Already he was beginning to take precautions against possible failure and its fearful consequences. Of course, at Gothurst, as at every other house frequented by priests, there was a “priests’ hole”; but Sir Everard now ordered preparations for concealment to be made upon a much more elaborate scale. It is nearly certain that the most celebrated of all artificers in priests’ hiding-places was staying at Gothurst just at this very time. His real name was Nicholas Owen, but he usually went by the name of “Little John.” He was a Jesuit lay-brother, and he usually accompanied Father Garnet in his travels. It is recorded that he went to Gothurst with Father Garnet on his way to Holywell, and it may be assumed that he was with him when he returned. Nothing, therefore, would be simpler or easier for Sir Everard than, on the plea of a desire to increase his precautions for priests in case of a raid from pursuivants, to ask Little John to superintend the making of intricate places of concealment which should serve as refuges for himself and his fellow-conspirators in case of discovery, failure, or pursuit.

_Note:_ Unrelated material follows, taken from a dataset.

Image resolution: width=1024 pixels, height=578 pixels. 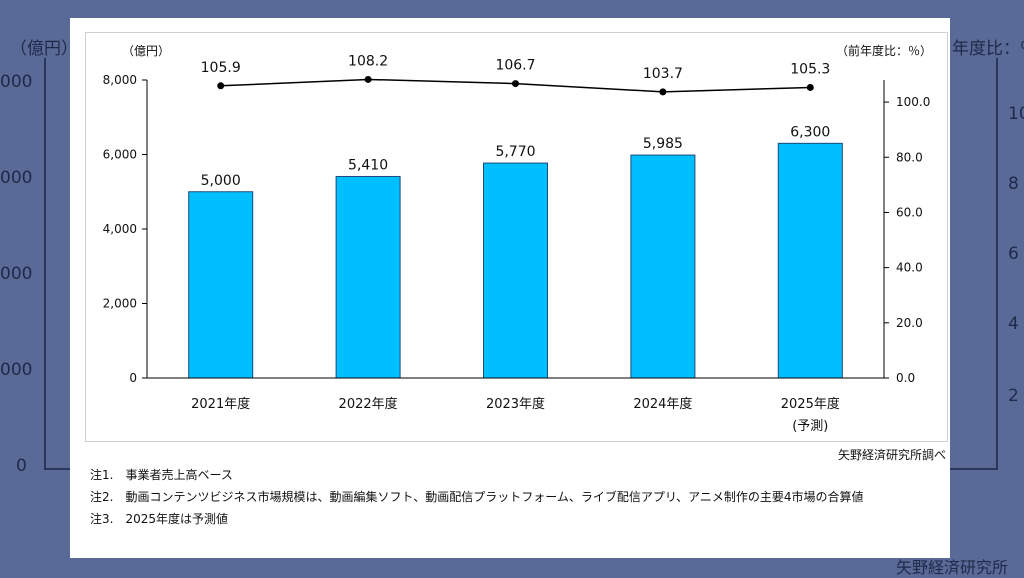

He could not have found a better workman for this purpose. Father Gerard writes of him:—[203] “He it was that made our hiding-places; in fact he made the one to which I owed my safety.”As he probably made the very curious hiding-places in Sir Everard Digby’s house, I may claim to say something about him. Brother Foley calls him[204] “that useful, cunning joiner of those times,”who “died a martyr for the faith, suspended from a Topcliff rack in the Tower of London, where he was divers times hung up for several hours together, to compel him to betray the hiding-places he had made, up and down the land; but not a word could they force from his sealed and faithful lips.” “The authorities, shocked at their own cruelty, gave out that he destroyed himself.”[205] A Protestant writer accordingly calls him[206] “that Owen who ript out his own bowells in the Tower.”Father Gerard denies this story at great length,[207] stating that the poor man suffered from hernia, and that although “the civil law doth forbid to torture any man that is broken,”the executioners “girded”the afflicted part “with a plate of iron to keep in”the portion which threatened to protrude, but that “the extremity of pain (which is most in that kind of torment), about the breast”and the seat of the hernia, “did force out”the interior, “and so the iron did serve but to cut and wound his body, which, perhaps, did afterwards put them in mind to give out that he had ripped his”part in question, “with a knife. Which, besides all the former reasons, is in itself improbable, if not impossible. For first, in that case, knives are not allowed but only in the time of meat, whilst one stands by, and those such as are broad at the point, and will only cut towards the midst.”
As to his skill in making hiding-places, a Jesuit, Father Tanner, wrote of him that[208] “With incomparable skill he knew how to conduct priests to a place of safety along subterranean passages, to hide them between walls, to bury them in impenetrable recesses, and to entangle them in labyrinths and a thousand windings. But what was much more difficult of accomplishment, he so disguised the entrances to these as to make them most unlike what they really were.”“When he was about to design”a hiding-place, he commenced the work by “receiving the Most Holy Eucharist, sought to aid its progress by continual prayer, and offered the completion of it to God alone, accepting of no other reward for his toil than the merit of charity and the consolation of labouring for the good of Catholics.”